For NTSC, one frame consists of 525 lines (263 for odd lines and 262 for even), each line follows with a rate 15.734 kHz. For PAL and SECAM, one frame consists of 625 lines (313 for odd lines and 312 for even), each line follows with a rate 15.625 kHz.
Each line consists of horizontal blanking interval and active line that contains direct luma video information with embedded chroma on chroma subcarrier. A horizontal sync pulse, followed by a chroma signal carrier burst (color burst) are located inside the horizontal blanking interval. Horizontal synch pulses are used for line synchronization. Color burst is utilized for chroma decoder carrier synchronization.
A vertical synchronization signal is located between video fields during the vertical blanking interval.
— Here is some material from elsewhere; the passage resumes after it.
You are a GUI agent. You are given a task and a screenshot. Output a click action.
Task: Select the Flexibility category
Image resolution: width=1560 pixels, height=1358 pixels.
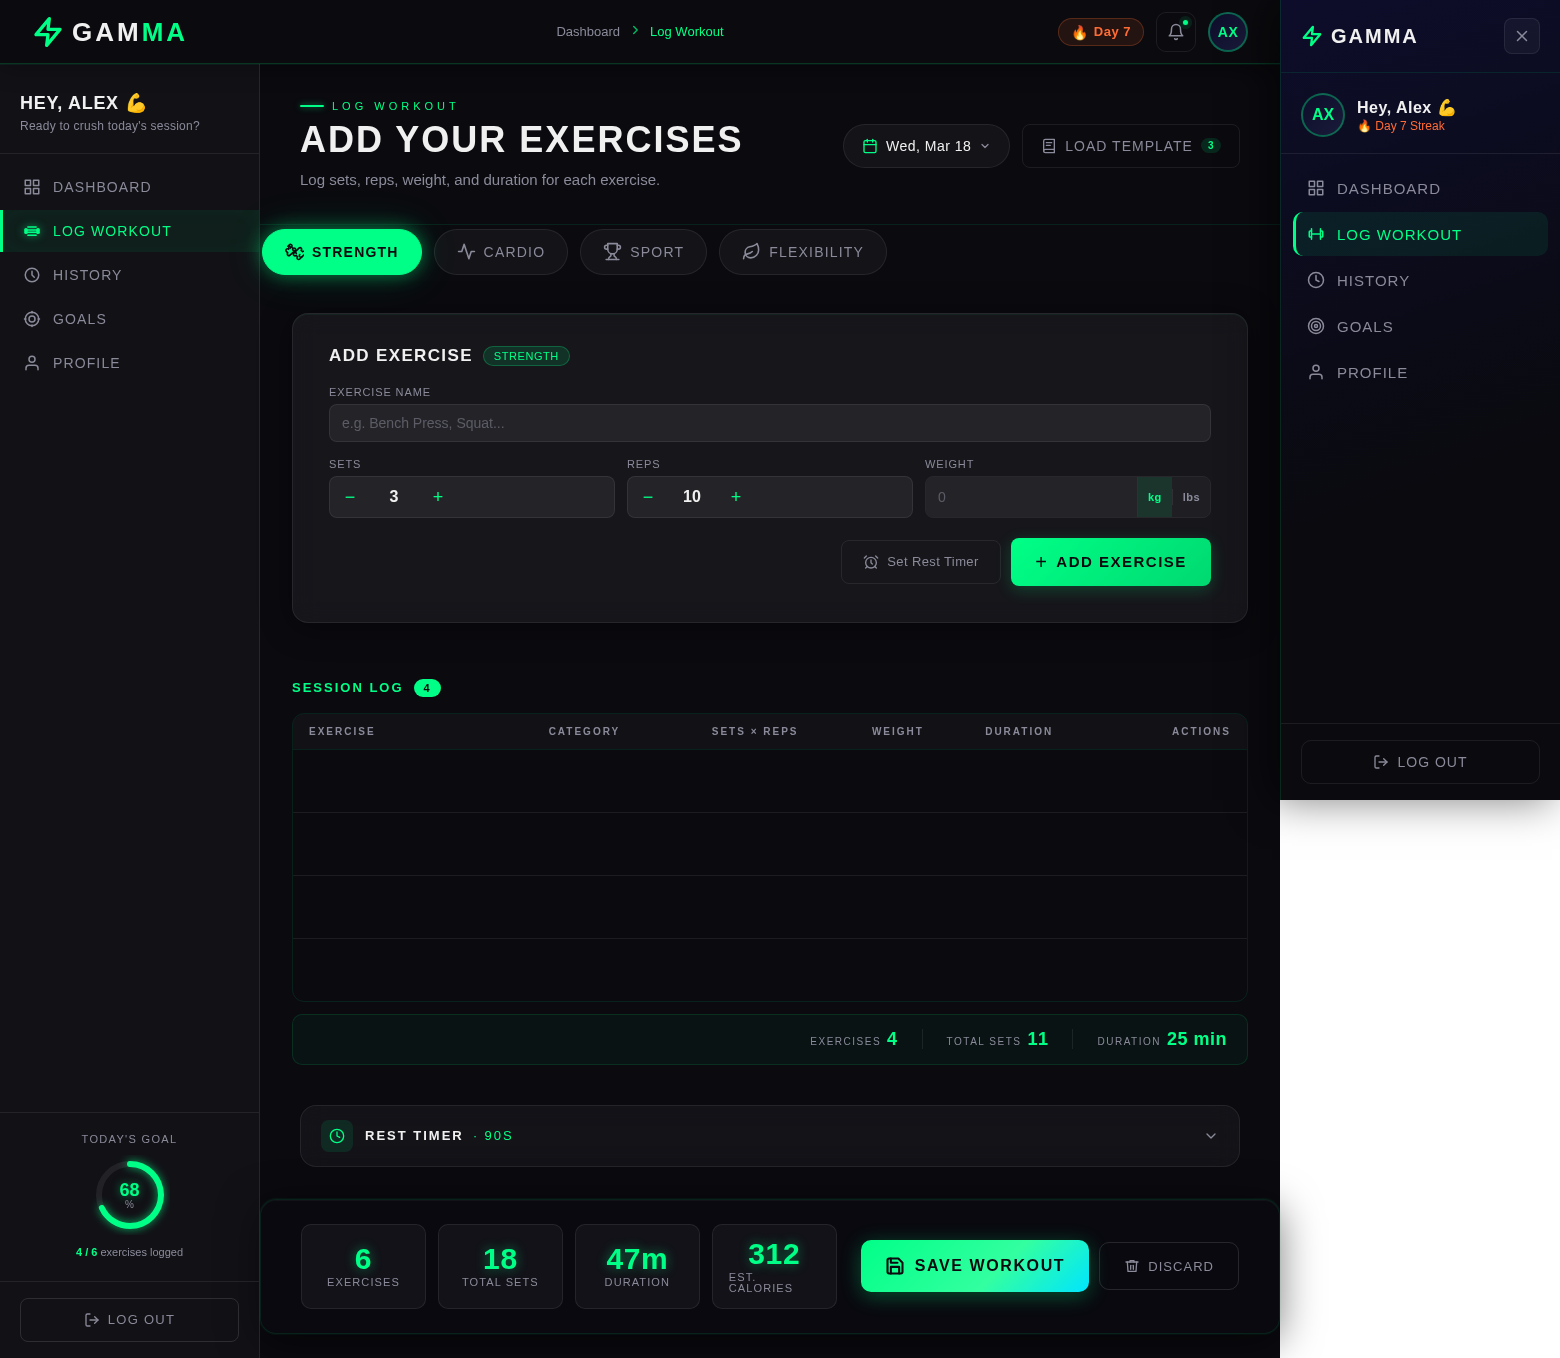802,251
It consists of a series of much longer pulses than the horizontal pulses, indicating the start of a new field.
The key difference for NTSC, PAL and SECAM standards is the method for chroma signal encoding. Two chroma signals are modulated on subcarrier(s) and added to the luma signal. On the receiver side, they are separated by a special com filter.
NTSC uses quadrature amplitude modulation (QAM) of two chroma signals to chroma subcarrier. For PAL, a similar modulation is used except the phase of part of the colour information is reversed with each line to reduce phase errors in the transmission, albeit at the expense of vertical frame colour resolution. SECAM is based on frequency modulations. For each of the chroma signals slightly different subcarriers are used and two modulated chroma signals are embedded into luma in sequential order, i.e. each line has one or the other chroma signal.
A video signal with direct luma and embedded chroma is called a composite signal. It is modulated with AM/VSB modulation (amplitude modulation with vestigial sideband) to the channel carrier frequency. Usually the signal is first modulated to some intermediate frequency and then shifted to the channel carrier. Analog TV signal in the channel actually consists of two signals: AM/VSB modulated video signal on one frequency carrier, and FM modulated audio signal located on the sound carrier that has a fixed offset from video carrier (typically 4.5 to 6 MHz depending on the standard).
The TV receiver does the next sequence of actions:
- Amplify, controlling the gain by automatic gain control (AGC), and prefilter and move the AM/VSB signal with audio signal to the intermediate frequency.
- Move AM/VSB signal to baseband and demodulate to composite signal, separate luma and chroma from composite signal and decode chroma modulated signal into two separate baseband chroma signals, and demodulate the FM audio signal.